А потом, уже на уроке, училка подлила масла в огонь: «Толстый и тонкий» Антон Павлович...
Ну все опять заржали. Училка из класса  бегом к Серафиме. Серафима —  директор, а так-то с матерью Пашкиной дружит ещё со школы. Ну она что-то там сказала училке, та в библиотеку к Пашкиной матери  сходила, притихла короче.
Ну, стало быть, тонкий Пичугин и толстый Лёха с той поры и  повязаны.


— Паааш! Пааааш! — звонкий Нинкин голос заставил вздрогнуть.
Нинка — пришлая баба — жила на краю деревни, радовала подгулявших мужиков сговорчивостью и весёлым нравом. Нинка — это Нинка. Её надо знать. Вот как Лёху, к примеру. Но Лёха — участковый,  начальник стало быть, а Нинка... Нинка наоборот. Нинка — красава , птаха маленькая, как девчонка, а ни фига никакой не начальник. Наши-то бабы считай с пятого класса мамкины юбки носят, а эта кукла куклой. Мда... Лёха, конечно,  нужен, но и Нинка нужна. Суки они, конечно...
Пашка опять сплюнул. Но не зло, а с надеждой.

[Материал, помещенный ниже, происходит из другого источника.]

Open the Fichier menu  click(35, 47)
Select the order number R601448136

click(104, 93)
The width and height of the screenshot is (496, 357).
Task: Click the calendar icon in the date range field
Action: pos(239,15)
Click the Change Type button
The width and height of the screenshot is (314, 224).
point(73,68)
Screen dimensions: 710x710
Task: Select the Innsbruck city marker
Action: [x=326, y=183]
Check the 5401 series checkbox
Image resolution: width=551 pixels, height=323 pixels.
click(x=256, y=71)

— Ну чё? — Нинка, пританцовывая и посмеиваясь (вмазала уже?) приближалась к Пашке. — Отдохнем?
— Да пошла ты!
— А и пойду! С тобой! А? — зелёные Нинкины глаза  (вот же ведьма!) звали и обещали.
— Не, Нин, я Лехе  сказал «ни-ни»... до праздников
— Ой, не могу! Ни-ни! — хохотнула Нинка. — А мы спрячемся!
— Где? От Лёхи-то?
— А в лесу! Под ёлочкой... А?

Сговорились.
Ну что там собрать-то? Хлеб, колбаса, значит, конфет горстку не позабыть бабе... картоху варёную с солёным огурцом... Да хватит. Ага... спички. Или у Нинки есть? (сам-то он не курит). Да ладно... Всё. Газет побольше сунуть  в пакет и куртку старую взять, что ли? Ага... пусть...не лето.

Нинка переминалась с ноги на ногу у забора заброшенного дома и мигала огоньком сигареты.
— Слышь, Паш, а давай вон в баню эту?
— Не, Нин... всё по-взрослому: щас костёр разведём, посидим... Прям, как в кино...

Ночь  расцветилась звёздным небом, взбодрила морозцем.
Нинка  ёжилась от холода и приплясывала возле разгорающегося костра. Пашка лыбился, споро раскладывал закуску и разливал по походным стопочкам водку. Бутылка быстро, ополовинилась, Нинка разомлела, потянулась за сигаретами:
— Хороший ты парень, Пашка, но какой-то дурак.
— Чё это дурак-то?
— Да другой бы в баню меня потащил, а ты вот под звёзды.
Пашка пошевелил палкой угольки в костре:
— Замёрзла? Так... эта... у меня куртка с собой есть... Дать?
— Дать, дать...— засмеялась Нинка. — Налевай-ка давай!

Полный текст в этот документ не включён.